Do you find it hard to resist temptation when you are at the food buffet? All the food on display just looks so tempting!
It may be because you are a “craver” – one of six food personalities identified by recent research. “Cravers have difficulties with temptation, “ says Dr Emily Brindal, Human Behaviour Specialist and researcher. For example, cravers might comfort themselves with a slice of cake after a hard day at work because they crave the comfort.
More than 245,000 people took part in the Diet Types Study that was recently concluded by CSIRO or the Commonwealth Scientific and Innovation Research Organisation in Australia. CSIRO is globally respected for scientific research into everything from food safety and the environment to wellness. Researchers at CSIRO launched the Diet Types study to understand the lifestyle and personality triggers that make us overeat.

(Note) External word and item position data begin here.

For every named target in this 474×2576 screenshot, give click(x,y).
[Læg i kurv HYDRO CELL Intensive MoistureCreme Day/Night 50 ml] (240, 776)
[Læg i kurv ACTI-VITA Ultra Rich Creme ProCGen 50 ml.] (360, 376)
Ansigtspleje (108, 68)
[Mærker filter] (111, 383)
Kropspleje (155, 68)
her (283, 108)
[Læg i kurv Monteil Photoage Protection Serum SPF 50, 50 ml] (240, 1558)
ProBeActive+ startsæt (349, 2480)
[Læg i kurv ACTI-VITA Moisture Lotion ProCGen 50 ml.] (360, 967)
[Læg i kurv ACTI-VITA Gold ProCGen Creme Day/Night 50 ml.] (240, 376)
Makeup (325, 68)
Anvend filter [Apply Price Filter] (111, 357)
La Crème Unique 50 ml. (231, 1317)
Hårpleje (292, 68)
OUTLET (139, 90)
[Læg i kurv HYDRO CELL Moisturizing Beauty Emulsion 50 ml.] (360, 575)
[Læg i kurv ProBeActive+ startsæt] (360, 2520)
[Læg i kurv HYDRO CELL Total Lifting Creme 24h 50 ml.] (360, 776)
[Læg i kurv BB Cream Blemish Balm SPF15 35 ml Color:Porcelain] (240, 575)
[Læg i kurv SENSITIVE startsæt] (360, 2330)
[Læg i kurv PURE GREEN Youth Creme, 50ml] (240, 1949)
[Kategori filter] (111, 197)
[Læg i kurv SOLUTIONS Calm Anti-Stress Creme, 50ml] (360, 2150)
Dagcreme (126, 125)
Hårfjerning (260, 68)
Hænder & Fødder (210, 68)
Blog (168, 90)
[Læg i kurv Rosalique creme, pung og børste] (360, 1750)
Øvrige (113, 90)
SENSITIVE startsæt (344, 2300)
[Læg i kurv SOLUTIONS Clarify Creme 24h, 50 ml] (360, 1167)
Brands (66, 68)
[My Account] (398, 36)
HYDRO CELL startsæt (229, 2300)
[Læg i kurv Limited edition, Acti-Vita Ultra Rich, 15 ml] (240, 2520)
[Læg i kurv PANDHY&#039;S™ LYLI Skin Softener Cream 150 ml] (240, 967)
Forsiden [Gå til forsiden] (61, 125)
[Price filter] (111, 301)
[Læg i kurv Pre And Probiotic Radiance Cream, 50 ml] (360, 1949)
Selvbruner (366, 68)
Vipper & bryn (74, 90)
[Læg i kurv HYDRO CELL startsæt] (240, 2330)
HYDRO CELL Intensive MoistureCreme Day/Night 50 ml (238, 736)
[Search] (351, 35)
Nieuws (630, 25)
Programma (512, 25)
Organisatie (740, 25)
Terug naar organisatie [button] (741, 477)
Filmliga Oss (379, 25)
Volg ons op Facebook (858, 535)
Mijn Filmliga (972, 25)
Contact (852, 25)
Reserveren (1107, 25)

“Knowing the strengths and weaknesses of each personality type will help us put in place strategies to engage the strengths and support the weaknesses, “ says Pennie McCoy, CSIRO Total Wellbeing Dietician. “No foods are off-limits for anyone. But by understanding yourself better you can help you adapt your habits around food. There are no right or wrong types of personality. You will have more success working with who you are, instead of trying to change yourself. Understanding your own personal triggers will be more successful in the long term.”
To find out your diet type you can take a free online quiz at totalwellbeing diet.com. It takes about five minutes.
CSIRO experts say that many people are Thinkers – who tend to overeat when they are stressed. “Thinkers tend to focus on negatives – what they have not achieved, instead of what they have achieved,” explains Dr Brindal. “If you have this personality it can be helpful to remind yourself of the good things you have achieved to balance your perspective.”
Learning to tune into your appetite – instead of counting calories – also helps to make it easier to lose weight. “Understanding your diet personality is the first step. It helps you put into place strategies to help you achieve your health goals, such as menu plans, shopping lists, and tracking your exercise progress,” says Pennie McCoy.